Modeling and predicting competitive sorption of organic compounds in soil

Abstract

Binary systems consisting of 1,2-dichlorobenzene (12DCB) + competitor were investigated over a range of concentrations of competitor in three natural sorbents with distinct characteristics. Two models, the ideal adsorbed solution theory (IAST) and the potential theory (Polanyi-based multisolute model), widely used in the prediction of multisolute sorption equilibrium from single-solute data, were used to simulate competitive sorption in our systems. The goal was to determine which multisolute model best represented the experimentally obtained multisolute data in natural sorbents of varied properties.
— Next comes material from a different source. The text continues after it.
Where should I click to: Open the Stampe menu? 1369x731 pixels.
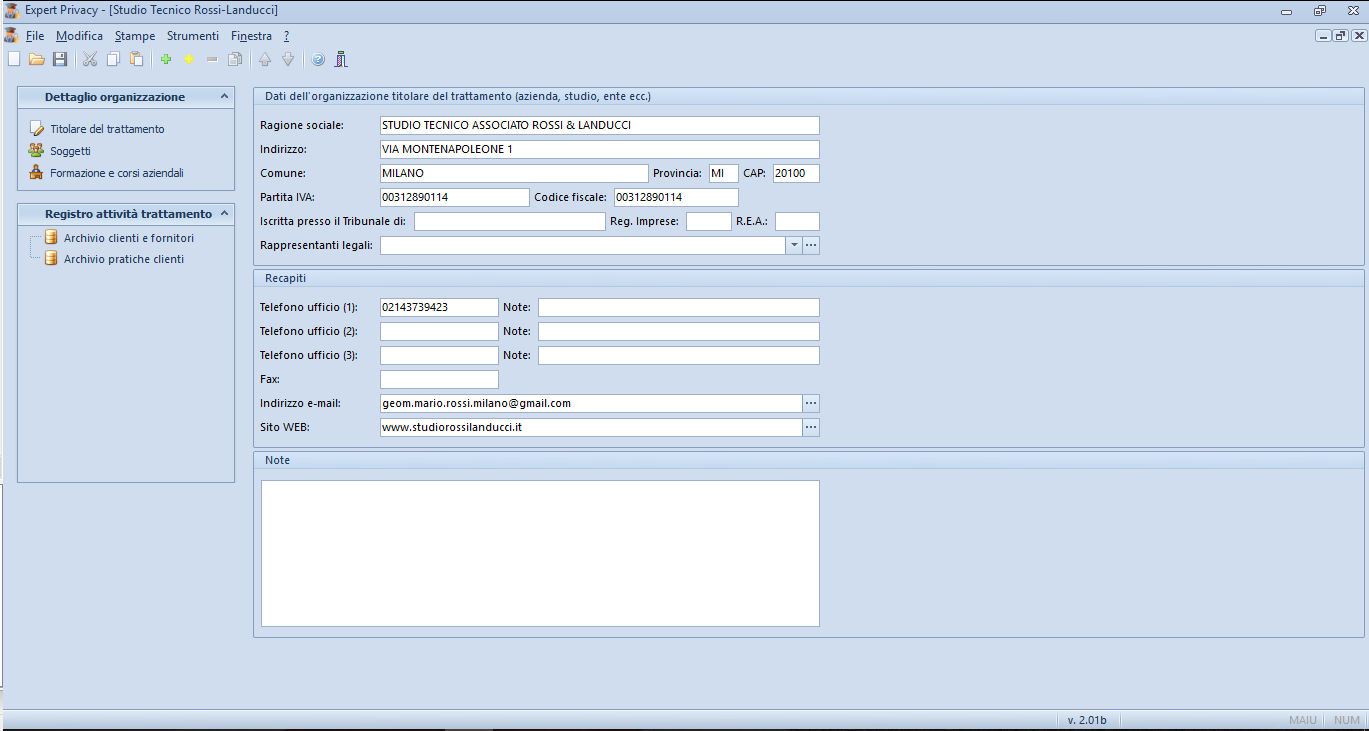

Results suggested that for the sorbents and sorbates studied, the IAST model provided much better results. On average, the IAST model provided lower errors (23%) than the potential model (45%). The effect of competitor structure on the degree of competition was also investigated to identify any relationships between competition and structure using molecular descriptors. The competitors chlorobenzene, naphthalene, 1,4-dichlorobenzene, 1,2,4-trichlorobenzene all showed very similar degrees of competition, while benzene, phenanthrene, and pyrene were the least effective competitors toward 12DCB across all sorbents. Different sorption sites or sorption mechanisms might be involved in the sorption of these molecules leading to a lack of competitive behavior. A significant relationship between competitor structure and the degree of competition was observed at environmentally relevant sorbed competitor concentrations for the soil containing the highest fraction of hard carbon (Forbes soil).